Financial data and ratings
Rating agencies can leverage web scraping to monitor and extract data from thousands of company sites. In fact, they can get live updates and near real-time updates to drive high-velocity research and analytics. Ultimately this can be a great value addition to their clients (institutional investors, banks, wealth managers, etc.) who can take better decisions by using the insights.
Risk mitigation and compliance
Regulatory compliance is crucial for any company, but because of the nature of the business companies in the finance and insurance space face additional scrutiny. Hence, it is beneficial to monitor government sites to detect any policy changes related to regulatory requirements.
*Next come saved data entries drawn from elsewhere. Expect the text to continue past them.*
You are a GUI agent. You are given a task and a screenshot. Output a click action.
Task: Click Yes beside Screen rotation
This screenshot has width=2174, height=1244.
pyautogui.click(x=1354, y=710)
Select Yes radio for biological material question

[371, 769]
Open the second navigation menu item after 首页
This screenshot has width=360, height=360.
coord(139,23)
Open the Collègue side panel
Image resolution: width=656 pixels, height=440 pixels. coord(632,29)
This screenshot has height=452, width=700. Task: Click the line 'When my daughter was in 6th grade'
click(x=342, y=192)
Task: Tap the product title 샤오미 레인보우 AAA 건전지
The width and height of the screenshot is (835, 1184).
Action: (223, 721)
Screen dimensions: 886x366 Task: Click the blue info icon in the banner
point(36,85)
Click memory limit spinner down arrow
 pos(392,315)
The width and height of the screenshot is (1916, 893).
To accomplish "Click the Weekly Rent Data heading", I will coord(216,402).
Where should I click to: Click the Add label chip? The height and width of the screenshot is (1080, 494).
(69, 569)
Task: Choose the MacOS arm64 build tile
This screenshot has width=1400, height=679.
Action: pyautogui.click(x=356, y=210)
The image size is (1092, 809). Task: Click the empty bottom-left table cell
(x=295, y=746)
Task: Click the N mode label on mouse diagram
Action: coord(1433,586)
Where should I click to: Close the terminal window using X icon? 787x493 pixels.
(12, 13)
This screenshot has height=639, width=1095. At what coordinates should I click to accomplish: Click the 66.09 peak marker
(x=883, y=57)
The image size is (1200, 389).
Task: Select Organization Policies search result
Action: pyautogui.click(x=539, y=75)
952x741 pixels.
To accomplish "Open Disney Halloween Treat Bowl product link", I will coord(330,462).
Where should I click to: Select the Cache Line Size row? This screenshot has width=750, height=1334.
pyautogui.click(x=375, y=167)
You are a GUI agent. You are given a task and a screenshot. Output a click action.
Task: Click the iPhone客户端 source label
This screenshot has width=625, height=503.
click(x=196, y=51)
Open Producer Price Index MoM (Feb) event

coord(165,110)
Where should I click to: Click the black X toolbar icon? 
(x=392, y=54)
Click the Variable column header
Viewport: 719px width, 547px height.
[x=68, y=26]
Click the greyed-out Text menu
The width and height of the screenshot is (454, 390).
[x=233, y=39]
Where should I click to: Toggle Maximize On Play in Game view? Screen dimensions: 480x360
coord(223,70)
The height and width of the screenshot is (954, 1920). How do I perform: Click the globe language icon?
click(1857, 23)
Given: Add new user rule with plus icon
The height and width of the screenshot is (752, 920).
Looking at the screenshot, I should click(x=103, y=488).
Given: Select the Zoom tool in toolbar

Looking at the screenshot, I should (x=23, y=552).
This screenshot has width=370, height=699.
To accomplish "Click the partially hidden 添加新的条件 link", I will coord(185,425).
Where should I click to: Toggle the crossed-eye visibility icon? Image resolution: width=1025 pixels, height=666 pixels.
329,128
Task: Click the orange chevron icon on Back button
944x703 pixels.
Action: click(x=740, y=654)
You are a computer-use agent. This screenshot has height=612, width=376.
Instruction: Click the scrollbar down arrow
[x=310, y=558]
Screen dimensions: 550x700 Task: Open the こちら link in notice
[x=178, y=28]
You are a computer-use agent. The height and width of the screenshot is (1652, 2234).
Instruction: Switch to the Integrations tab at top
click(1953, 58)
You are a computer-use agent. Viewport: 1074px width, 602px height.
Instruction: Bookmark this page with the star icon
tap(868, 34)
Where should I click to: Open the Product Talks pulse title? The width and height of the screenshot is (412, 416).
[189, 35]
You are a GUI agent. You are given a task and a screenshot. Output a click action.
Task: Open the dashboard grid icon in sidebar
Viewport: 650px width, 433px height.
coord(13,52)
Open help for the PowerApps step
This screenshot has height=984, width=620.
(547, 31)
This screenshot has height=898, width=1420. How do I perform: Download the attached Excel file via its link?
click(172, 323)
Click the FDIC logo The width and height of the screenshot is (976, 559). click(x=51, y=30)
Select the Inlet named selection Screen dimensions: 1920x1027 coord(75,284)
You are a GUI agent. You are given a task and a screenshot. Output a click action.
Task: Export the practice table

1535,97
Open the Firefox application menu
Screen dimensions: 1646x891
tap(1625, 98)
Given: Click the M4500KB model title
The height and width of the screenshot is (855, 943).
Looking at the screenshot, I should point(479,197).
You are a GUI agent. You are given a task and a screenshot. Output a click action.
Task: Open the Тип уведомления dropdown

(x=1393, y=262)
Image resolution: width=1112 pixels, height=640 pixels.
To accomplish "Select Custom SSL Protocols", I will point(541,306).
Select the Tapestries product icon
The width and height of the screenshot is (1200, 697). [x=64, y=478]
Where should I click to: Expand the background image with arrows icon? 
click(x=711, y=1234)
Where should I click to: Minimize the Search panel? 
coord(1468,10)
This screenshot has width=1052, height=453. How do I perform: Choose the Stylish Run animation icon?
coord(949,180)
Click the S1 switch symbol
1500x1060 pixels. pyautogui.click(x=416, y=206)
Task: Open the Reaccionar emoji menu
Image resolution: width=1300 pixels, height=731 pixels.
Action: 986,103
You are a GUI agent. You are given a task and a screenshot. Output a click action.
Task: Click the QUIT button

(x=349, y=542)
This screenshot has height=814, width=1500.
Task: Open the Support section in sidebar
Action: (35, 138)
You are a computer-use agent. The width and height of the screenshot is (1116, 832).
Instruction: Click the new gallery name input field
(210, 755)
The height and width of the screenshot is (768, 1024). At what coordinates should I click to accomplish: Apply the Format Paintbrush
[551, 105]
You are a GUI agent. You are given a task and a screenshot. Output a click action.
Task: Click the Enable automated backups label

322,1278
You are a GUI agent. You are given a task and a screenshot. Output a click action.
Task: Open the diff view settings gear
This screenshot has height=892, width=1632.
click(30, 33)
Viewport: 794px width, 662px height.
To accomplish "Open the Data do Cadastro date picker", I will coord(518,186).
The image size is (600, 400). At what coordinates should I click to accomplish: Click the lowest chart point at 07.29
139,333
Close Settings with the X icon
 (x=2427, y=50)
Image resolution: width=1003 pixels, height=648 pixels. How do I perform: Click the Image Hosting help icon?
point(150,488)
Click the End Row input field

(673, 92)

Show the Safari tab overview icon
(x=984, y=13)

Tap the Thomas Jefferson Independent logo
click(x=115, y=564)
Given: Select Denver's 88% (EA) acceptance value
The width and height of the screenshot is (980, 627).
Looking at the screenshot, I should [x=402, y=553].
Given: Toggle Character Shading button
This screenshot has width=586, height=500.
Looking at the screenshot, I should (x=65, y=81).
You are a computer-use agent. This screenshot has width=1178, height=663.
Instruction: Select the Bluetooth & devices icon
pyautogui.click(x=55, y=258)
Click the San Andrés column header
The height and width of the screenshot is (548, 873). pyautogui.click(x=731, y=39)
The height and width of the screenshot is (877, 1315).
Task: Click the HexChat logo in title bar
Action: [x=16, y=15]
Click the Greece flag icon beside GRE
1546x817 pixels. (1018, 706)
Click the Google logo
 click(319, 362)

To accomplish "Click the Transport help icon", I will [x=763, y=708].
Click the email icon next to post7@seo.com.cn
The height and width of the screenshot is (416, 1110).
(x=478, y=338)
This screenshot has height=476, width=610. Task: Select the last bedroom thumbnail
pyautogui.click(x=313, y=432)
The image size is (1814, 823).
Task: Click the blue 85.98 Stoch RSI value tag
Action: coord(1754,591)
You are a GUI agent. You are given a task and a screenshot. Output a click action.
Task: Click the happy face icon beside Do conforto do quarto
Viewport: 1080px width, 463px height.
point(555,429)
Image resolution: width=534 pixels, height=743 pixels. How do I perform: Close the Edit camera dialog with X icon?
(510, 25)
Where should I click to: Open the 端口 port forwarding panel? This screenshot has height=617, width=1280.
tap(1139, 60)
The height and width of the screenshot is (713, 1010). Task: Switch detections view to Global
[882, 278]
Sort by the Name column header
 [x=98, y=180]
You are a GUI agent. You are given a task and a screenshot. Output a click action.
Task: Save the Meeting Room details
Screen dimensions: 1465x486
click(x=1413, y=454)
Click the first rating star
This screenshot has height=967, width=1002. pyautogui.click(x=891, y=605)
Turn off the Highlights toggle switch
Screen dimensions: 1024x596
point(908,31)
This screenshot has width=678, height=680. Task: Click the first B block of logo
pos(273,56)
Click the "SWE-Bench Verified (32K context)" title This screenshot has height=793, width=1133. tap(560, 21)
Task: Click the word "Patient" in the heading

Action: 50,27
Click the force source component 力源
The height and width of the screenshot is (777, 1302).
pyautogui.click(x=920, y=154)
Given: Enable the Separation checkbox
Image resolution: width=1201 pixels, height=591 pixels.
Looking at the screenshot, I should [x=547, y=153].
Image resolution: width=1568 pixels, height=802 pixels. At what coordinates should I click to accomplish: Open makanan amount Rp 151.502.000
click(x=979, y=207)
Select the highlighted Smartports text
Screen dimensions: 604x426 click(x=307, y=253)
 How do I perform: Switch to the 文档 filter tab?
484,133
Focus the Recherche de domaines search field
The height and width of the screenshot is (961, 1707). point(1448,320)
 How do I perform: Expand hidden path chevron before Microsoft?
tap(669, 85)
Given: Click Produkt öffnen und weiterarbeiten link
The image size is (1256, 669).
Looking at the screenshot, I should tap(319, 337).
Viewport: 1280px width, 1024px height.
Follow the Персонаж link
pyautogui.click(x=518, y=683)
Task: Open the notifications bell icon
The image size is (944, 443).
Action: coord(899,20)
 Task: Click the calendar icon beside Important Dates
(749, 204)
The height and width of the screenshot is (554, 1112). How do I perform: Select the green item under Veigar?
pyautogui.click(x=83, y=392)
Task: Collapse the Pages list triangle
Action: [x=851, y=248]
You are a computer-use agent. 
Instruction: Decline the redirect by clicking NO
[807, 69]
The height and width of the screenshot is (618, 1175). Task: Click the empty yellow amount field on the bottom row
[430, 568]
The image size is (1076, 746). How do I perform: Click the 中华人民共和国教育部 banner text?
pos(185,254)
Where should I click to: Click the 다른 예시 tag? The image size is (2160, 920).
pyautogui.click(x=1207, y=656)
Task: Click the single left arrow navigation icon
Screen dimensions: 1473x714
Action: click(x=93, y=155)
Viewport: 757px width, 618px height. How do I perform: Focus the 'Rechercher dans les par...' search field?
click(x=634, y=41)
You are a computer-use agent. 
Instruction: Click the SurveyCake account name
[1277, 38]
Particularly, insurers should monitor news outlets and government sites to get live updates on critical events that can directly impact their business. The same also applies to firms who are into mortgage lending (examples can be the impact of flood or earthquake on the asset).
Market sentiment prediction
Sentiment analysis can be applied to the data gathered from various forums, blogs,s, and social networks. In this case, Twitter data adds tremendous value — for example, conversation (cashtagged tweets) on Twitter or any brand specific tweets can be accumulated and sentiment analytics can be performed to rate the bull and bear nature of the market on a specific scale.
A crowd-sourced taxonomy of tags that parse the world’s conversations on various public sites can be used to connect trending topics with companies in which investment can be done. The tags can be brands, celebrity endorsers, topics, cultural movements, and more — anything that could influence the business. This can reveal buy and sell indicators for stocks and ETFs. In addition to this, influencers and professional investors’ can be tracked so that their online mentions and discussions could provide insights on the future movement of the market. This can be applied to equities, ETFs, FX pairs, as well as commodities.
Digital ‘Expert Networks’
According to Investopedia, ‘Expert Network’ is a group of professionals who charge outsiders by providing specialized information and research services. Expert networks can be very large, encompassing tens of thousands of individuals with high-level knowledge of a variety of subjects. Since the web is the largest repository of information, a digital version of ‘Expert Network’ can be built by extracting data from thousands of sites. These can cover virtually any kind of topic — from Indian economics and QSRs in the USA to cryptocurrencies in Zimbawe and the Syrian refugee crisis.
Finally, there is no doubt that every business wants to be in an advantageous position when it comes to access to information and application of the same. In this regard, web scraping can be an apt business tool to gather the right information at the right time leading to higher market capitalization and a significant boost to the bottom line. Cloud-based managed service providers like PromptCloud have already built robust web crawling and extraction infrastructure which significantly reduces the time to market factor. Businesses just need to consume the data and focus on processing it to derive insights.
There is no limit on the web data — it is ever-growing and full of market-changing information.